Suppose I have a 10kW installation. It has a three phase supply. It comprises a 3-ph mains transformer which transforms down to 40VAC….this is then rectified by loads of paralleled 6 pulse,3phase rectifiers. Lots of 40W loads feed off this.

The power factor is obviously not going to be unity. However, is there some way of adding extra equipment which can make the power factor unity?........ie some way that involves converting the incoming mains to 300Hz (or whatever) and then that being easy to correct the power factor for?
 
You'll never get unity power factor, although you may get very close.

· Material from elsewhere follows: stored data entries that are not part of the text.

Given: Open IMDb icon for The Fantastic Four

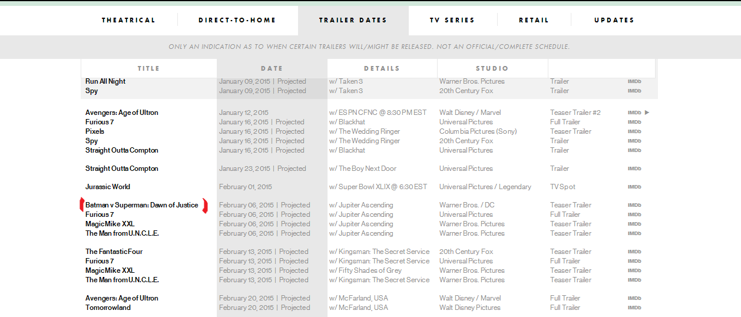Looking at the screenshot, I should pos(634,252).
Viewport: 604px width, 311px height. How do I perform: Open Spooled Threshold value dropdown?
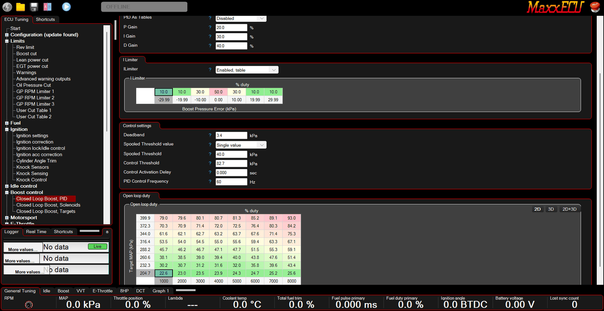pyautogui.click(x=241, y=145)
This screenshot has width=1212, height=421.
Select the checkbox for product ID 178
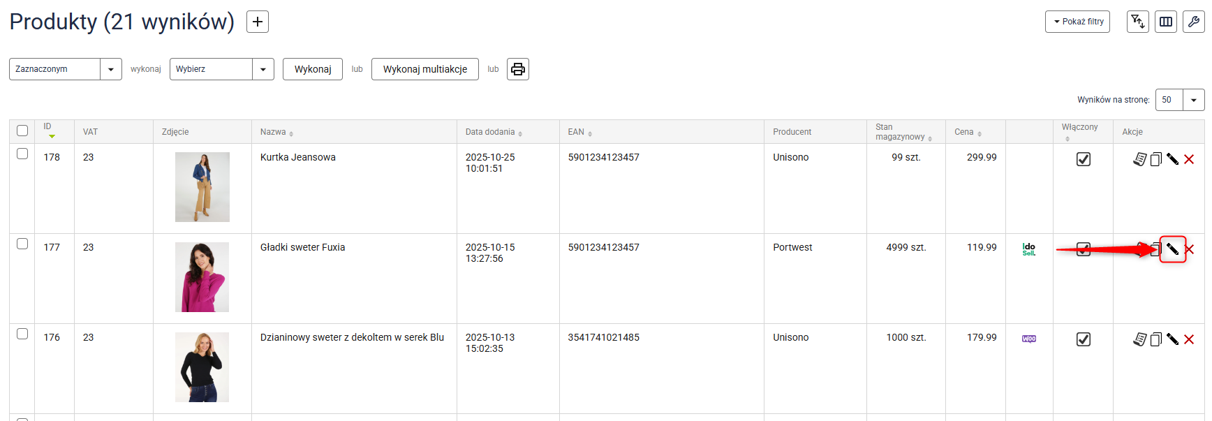(x=22, y=154)

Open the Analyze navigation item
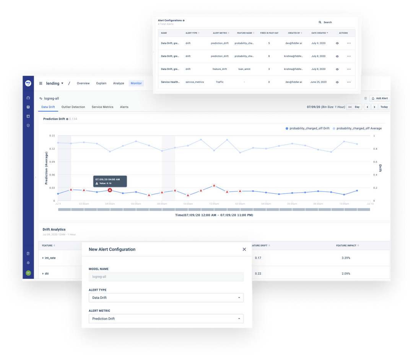point(119,83)
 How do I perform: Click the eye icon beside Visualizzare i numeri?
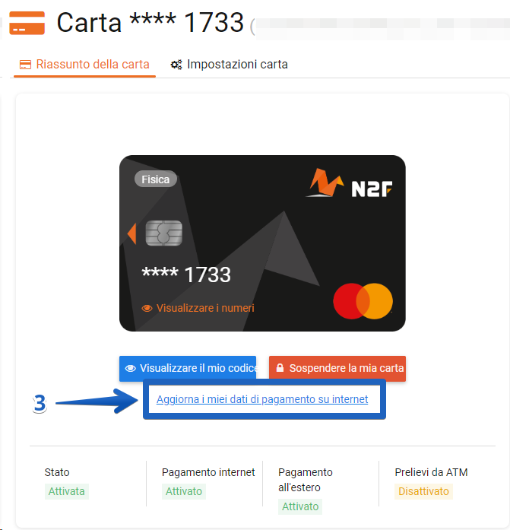[x=147, y=308]
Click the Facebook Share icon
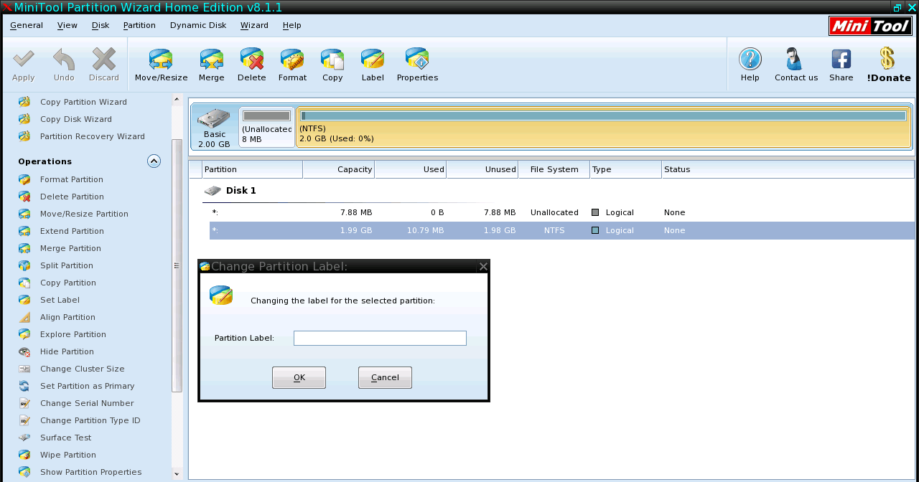This screenshot has height=482, width=919. (x=841, y=60)
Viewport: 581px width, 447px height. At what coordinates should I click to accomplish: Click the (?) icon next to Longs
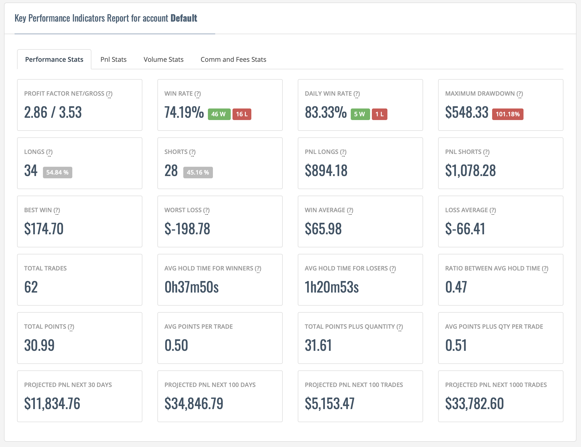coord(49,152)
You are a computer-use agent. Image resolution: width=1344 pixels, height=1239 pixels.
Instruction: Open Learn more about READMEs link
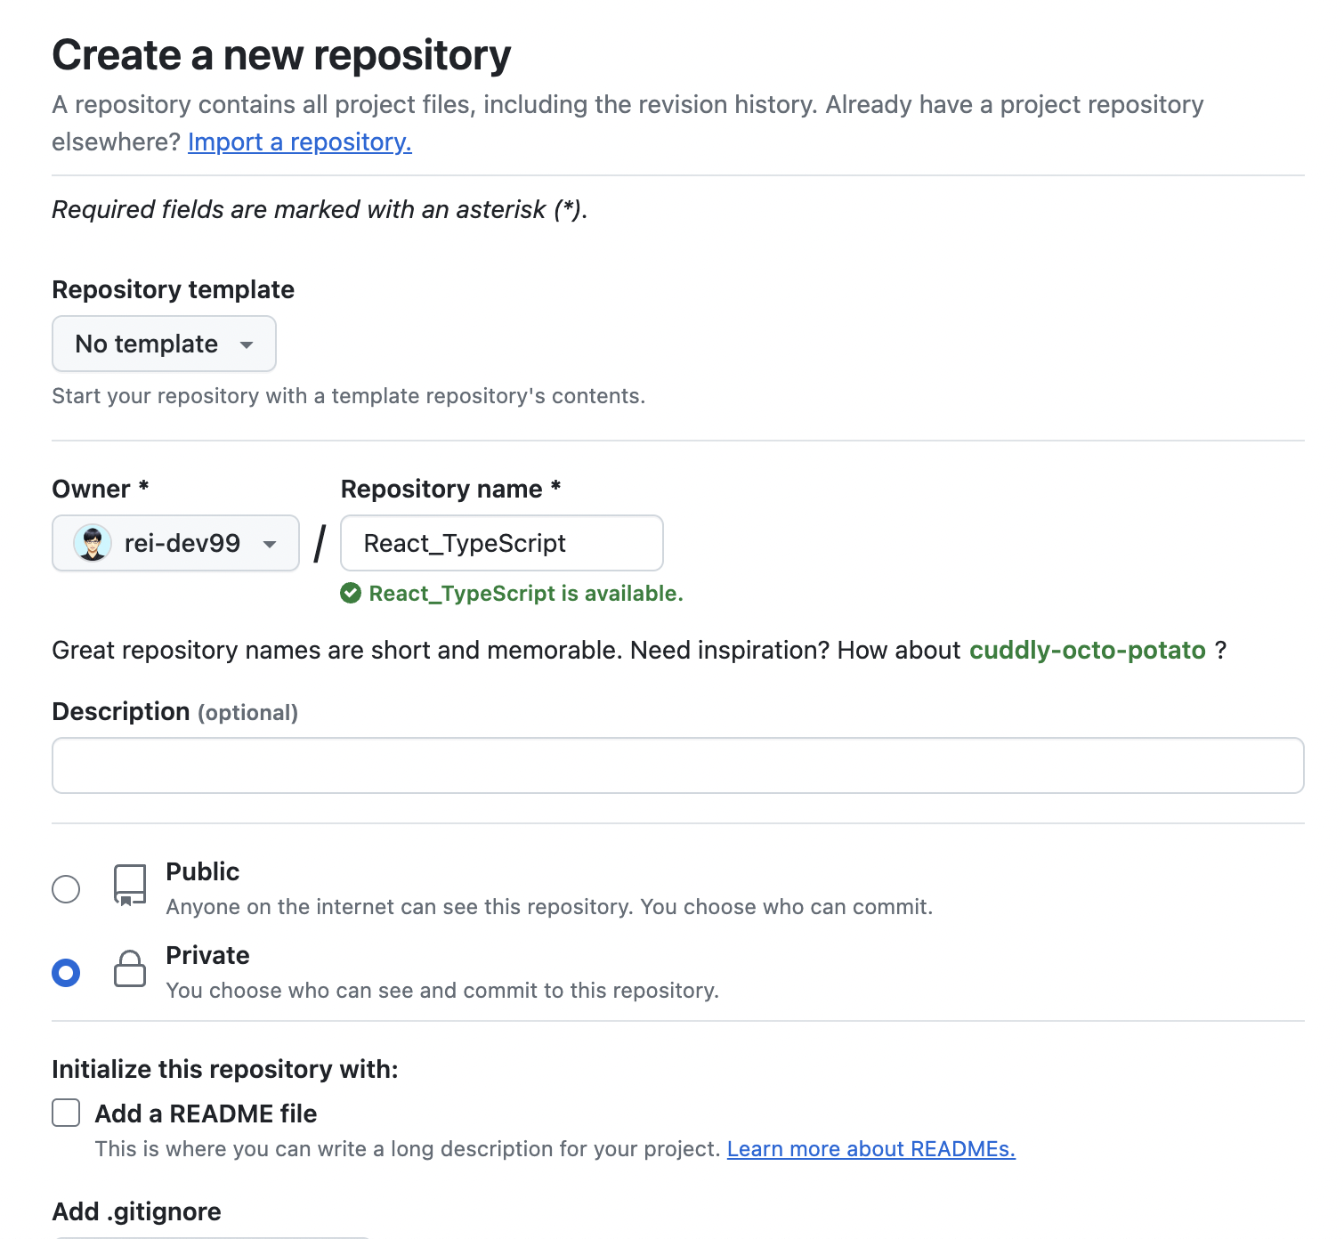[870, 1149]
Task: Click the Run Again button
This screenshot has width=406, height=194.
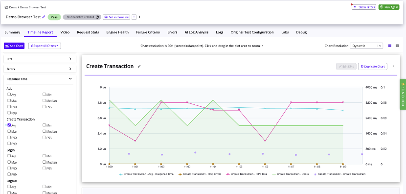Action: [389, 7]
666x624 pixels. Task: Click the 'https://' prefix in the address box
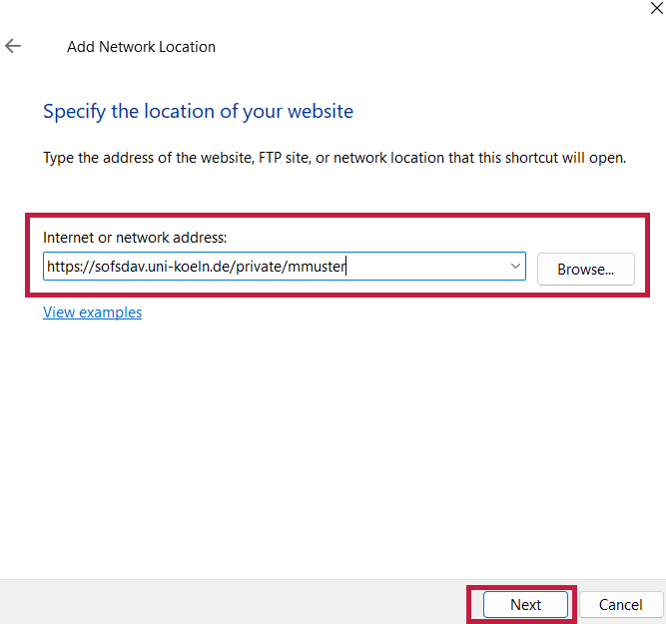click(71, 267)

I don't think that lots of phases help. Anything that simply rectifies to smoothed DC will end up taking a most of its power when the voltage is highest, which leads to a very poor power factor.

Some big power supplies have a boost converter before the smoothing capacitors so that when the mains voltage is at a low part of the cycle, current is still taken from the supply. The manufacturers even say how they do it:- https://www.meanwelldirect.co.uk/glossary/what-is-power-factor-correction/

Some LED lights have power factor correction that turns on separate groups of lights depending on the instantaneous voltage. The current that those systems take is stepped, but much nearer a sinewave than a simple rectifier. Of course, that depends on being able to use the lower voltages. It can also result in flicker.

I suppose that a rotary converter would work, but it would be big, heavy, noisy and expensive. It might be inefficient and high maintenance as well.
 
The first part of an electronic frequency converter (an inverter or VFD etc.) is a rectifier, probably with PFC on any sizable system.

You cannot convert frequency electronically without causing more cost and complexity.

You would likely be better off with a number of smaller switched mode supplies that each include PFC and avoid the low frequency transformer completely.